Who is a carrier? Detection of unsuspected mutations in 21-hydroxylase deficiency.
MedLine Citation:
PMID:  8741909     Owner:  NLM     Status:  MEDLINE    
Congenital adrenal hyperplasia due to 21-hydroxylase deficiency is a common autosomal-recessive disorder. During our routine genotyping of affected individuals and their relatives using allele-specific oligonucleotide hybridization and single-strand conformational polymorphism analysis, we identified two families each segregating three mutations.
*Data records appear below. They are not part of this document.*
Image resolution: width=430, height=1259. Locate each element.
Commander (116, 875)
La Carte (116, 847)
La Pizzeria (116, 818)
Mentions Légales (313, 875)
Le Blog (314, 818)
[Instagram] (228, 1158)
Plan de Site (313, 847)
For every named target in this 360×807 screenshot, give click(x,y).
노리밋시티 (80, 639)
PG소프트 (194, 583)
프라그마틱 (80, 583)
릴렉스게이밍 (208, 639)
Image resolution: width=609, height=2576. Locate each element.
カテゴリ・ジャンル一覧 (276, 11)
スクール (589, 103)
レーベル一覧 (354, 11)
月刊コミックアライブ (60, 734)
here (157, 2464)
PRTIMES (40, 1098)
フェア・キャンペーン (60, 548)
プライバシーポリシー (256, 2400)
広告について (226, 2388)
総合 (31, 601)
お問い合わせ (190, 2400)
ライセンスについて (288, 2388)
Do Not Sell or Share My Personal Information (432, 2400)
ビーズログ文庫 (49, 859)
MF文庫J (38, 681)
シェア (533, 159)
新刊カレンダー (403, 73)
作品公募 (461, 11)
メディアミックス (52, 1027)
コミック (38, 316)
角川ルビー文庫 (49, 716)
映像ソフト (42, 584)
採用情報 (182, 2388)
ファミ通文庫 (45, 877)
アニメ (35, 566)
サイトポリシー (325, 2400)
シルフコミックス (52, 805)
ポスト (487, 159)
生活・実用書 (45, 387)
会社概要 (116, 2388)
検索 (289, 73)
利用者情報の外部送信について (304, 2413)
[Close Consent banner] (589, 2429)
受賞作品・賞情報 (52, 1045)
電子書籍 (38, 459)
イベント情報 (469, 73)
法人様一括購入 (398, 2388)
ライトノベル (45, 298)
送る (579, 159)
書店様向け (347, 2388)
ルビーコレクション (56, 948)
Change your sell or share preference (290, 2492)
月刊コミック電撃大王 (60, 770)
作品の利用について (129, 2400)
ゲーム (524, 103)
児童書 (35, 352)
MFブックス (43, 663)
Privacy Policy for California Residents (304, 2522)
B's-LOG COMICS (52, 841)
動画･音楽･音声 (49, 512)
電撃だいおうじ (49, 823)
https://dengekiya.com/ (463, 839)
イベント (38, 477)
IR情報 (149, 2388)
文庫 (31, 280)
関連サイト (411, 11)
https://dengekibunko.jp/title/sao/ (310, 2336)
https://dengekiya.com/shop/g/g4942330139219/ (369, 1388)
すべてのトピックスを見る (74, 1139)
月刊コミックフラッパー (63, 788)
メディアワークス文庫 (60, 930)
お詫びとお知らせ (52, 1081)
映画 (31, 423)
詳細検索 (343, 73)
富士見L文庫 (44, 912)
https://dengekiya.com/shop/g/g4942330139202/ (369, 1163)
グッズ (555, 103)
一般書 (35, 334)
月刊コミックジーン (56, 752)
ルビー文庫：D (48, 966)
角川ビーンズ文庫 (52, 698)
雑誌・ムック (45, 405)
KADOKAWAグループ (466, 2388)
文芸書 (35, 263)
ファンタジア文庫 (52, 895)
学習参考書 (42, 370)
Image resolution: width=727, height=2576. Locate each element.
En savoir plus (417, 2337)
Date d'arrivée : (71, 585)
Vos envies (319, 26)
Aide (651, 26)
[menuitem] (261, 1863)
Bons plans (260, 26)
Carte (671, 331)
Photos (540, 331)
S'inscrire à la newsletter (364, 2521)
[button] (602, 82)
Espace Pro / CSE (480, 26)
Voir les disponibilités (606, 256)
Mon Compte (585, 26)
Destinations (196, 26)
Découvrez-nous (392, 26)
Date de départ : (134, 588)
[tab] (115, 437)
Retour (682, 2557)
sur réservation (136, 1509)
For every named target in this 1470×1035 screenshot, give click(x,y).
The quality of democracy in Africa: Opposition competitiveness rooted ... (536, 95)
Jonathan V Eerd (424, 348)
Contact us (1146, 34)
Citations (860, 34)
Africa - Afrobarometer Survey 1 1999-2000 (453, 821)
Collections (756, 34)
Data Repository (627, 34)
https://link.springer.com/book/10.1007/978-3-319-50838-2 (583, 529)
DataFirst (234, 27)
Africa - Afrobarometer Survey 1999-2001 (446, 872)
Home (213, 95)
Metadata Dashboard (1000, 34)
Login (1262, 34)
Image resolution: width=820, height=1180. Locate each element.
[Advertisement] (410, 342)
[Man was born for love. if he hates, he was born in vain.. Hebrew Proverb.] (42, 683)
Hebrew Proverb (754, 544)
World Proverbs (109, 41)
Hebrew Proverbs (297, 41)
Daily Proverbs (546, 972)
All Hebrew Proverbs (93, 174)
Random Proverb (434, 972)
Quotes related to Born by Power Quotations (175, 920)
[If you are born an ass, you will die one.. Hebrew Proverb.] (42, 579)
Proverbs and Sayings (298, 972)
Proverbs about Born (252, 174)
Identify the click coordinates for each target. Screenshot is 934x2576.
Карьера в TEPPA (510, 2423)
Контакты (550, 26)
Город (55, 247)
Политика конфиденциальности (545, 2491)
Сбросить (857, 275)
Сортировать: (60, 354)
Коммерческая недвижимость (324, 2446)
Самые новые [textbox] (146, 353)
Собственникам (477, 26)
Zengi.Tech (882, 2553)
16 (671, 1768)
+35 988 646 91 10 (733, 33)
In both families, a mutation known to be associated with 21-hydroxylase deficiency was identified in healthy individuals but was not detected in the propositus. The propositus in family 1 was shown to be a homozygous carrier for G at nucleotide 655, which alters the splice acceptor site at exon 3. The propositus in family 2 carried the same splicing mutation on the maternal allele and a gene deletion/conversion on the paternal allele. In both families, other clinically unaffected relatives carried the Q318X mutation in exon 8. If molecular diagnostic studies had been limited to the mutation carried by the propositi, relatives would have been misinformed regarding their status as carriers or mildly affected individuals. The findings in these two families emphasize the high frequency of alleles causing 21-hydroxylase deficiency in the population.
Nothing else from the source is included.